A model of one-surface cyclic plasticity with Lemaitre damage criterion for plastic instability prediction in the incremental forming process

•We propose a one-surface plastic constitutive model that integrates the damage accumulation into hardening model, so it could predict the deformation accurately under complex and large-strain paths.•Constitutive model are implemented with simple expressions in FE analysis. So the expressions can be easily transplanted to other forming process.•The profile and thickness of metal sheet after incremental forming obtained by numerical analysis is highly consistent with experimental results. The proposed model is quite suitable to predict the deformation under complex loading conditions.•Forming instability (local necking position) in incremental forming process is predicted by numerical analysis is highly consistent with experimental results.

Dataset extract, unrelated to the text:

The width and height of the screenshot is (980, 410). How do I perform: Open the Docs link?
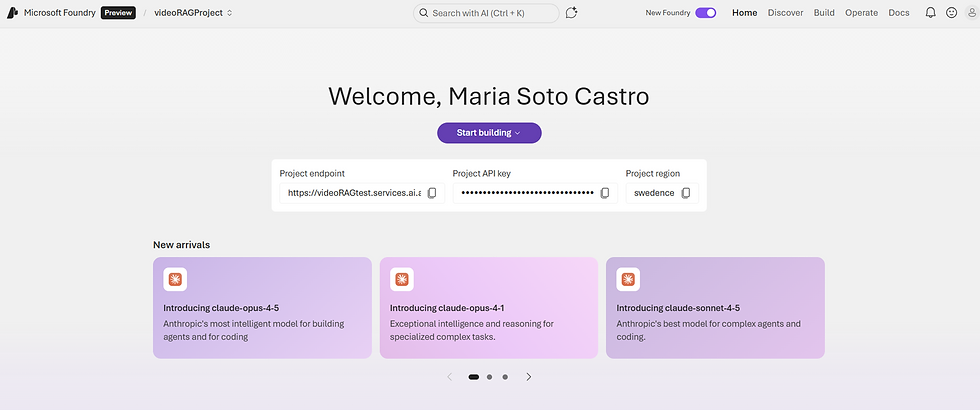click(899, 13)
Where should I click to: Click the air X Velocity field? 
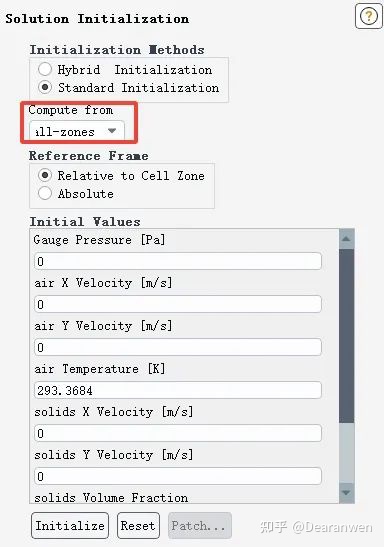point(178,304)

The precise prediction of plastic deformation instabilities during the incremental forming process is quite complex because of the complex stress state and extremely large plastic strain. Until now, most elasto-plastic constitutive models are only suitable within a small strain range and describe the isotropic behavior. However, for extremely large plastic deformation under complex loading processes such as an incremental forming process, these models are ineffective and ill-conceived. This paper presents an elasto-plastic constitutive model which combines a mixed isotropic-kinematic hardening model with the Lemaitre damage model. This model can predict the Bauschinger effect, transient behavior, permanent softening and fractures over a large plastic strain range. By using explicit integration schemes, an integration algorithm of numerical implementation is proposed using simple expressions. A cyclic loading test comparison between experiments and numerical analysis is carried out to validate these models. The model is also applied to FE analysis of incremental forming. The deformation and the prediction of thickness are consistent with experimental results and thus verify the accuracy of the model.